REQUIRED TASKS:
**a)** In the text about the exhibition of sculpture X-rays, what was Uta Kornmeier's PhD about?
**b)** Carry on the text about the exhibition of sculpture X-rays from where it stops.

START TEXT SEGMENT

The Twin Within: X-rays of Sculptures
Medical History Museum, Berlin
Like hospitals, museums often make use of X-rays for diagnostic purposes. They can reveal what a sculpture is made of, how it was restored, whether hidden cracks might make it difficult to transport, and sometimes whether it is an original, a copy or even a fake.
All this was familiar to art historian Uta Kornmeier, who now works as research assistant to the director of the Centre for Literary and Cultural Research in Berlin, when she was researching a PhD about Madame Tussaud for Humboldt University in the same city.
Yet what also struck her was that the X-rays produced by museums for practical purposes are often beautiful and unexpectedly expressive. Her highly unusual exhibition is designed to illustrate this claim.

END TEXT SEGMENT
START STORED DATA

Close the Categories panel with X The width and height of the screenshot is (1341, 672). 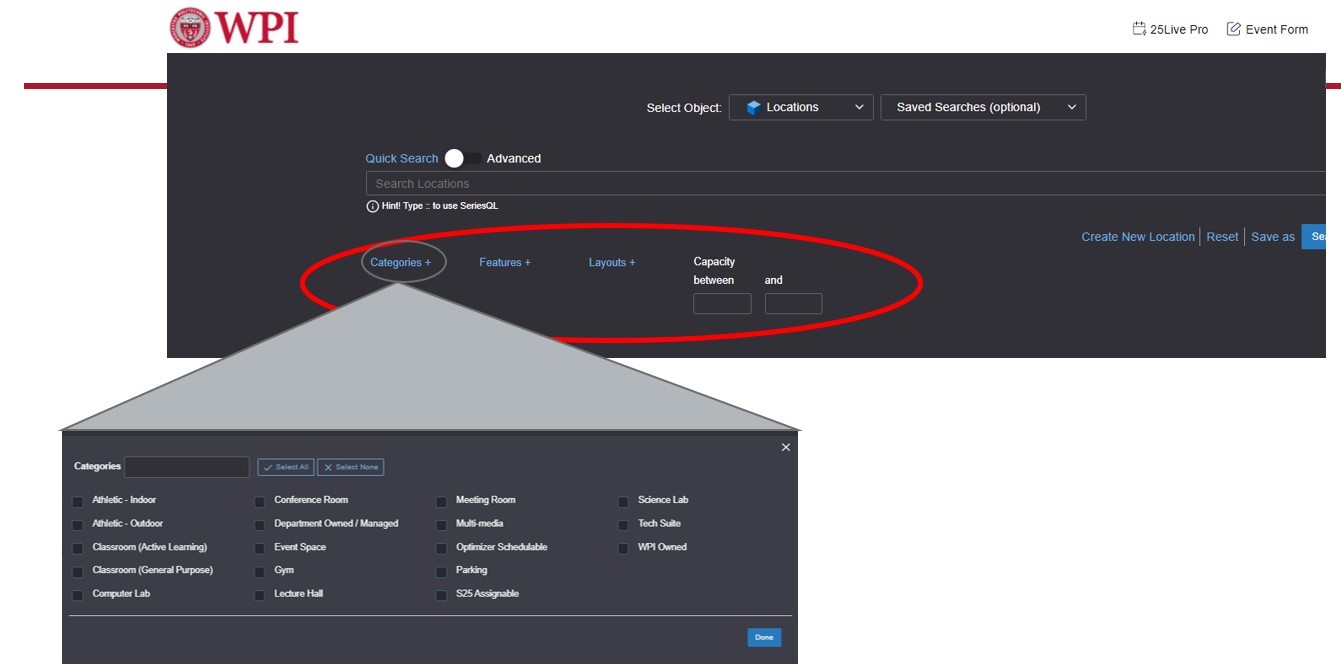785,447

END STORED DATA

TASK ANSWERS:
**a)** Madame Tussaud.

**b)**
The Twin Within: X-rays of Sculptures, at the Medical History Museum in Berlin from 15 April until 5 June, brings together 21 X-rays of statues made of bronze, marble, terracotta, wax and wood. Subjects include allegorical figures, an angel from a crucifixion, Buddhist monks, dancers, satyrs and saints. They come from the British Royal Collection and museums in Amsterdam, Berlin, Copenhagen and across the US.
The Medical History Museum is the successor to Rudolf Virchow's Pathological Museum, opened in 1899, which once contained thousands of samples of diseased organs covering just about every disease then known in the West. Although bomb damage during the Second World War greatly reduced the collection, the X-rays are shown on lightboxes or printed on translucent foil, accompanied by photographs of the statues, amid the rather gruesome surviving wet and dry specimens on permanent display. It is in this strange setting that science meets art, as real and sculptured bodies reveal their hidden secrets.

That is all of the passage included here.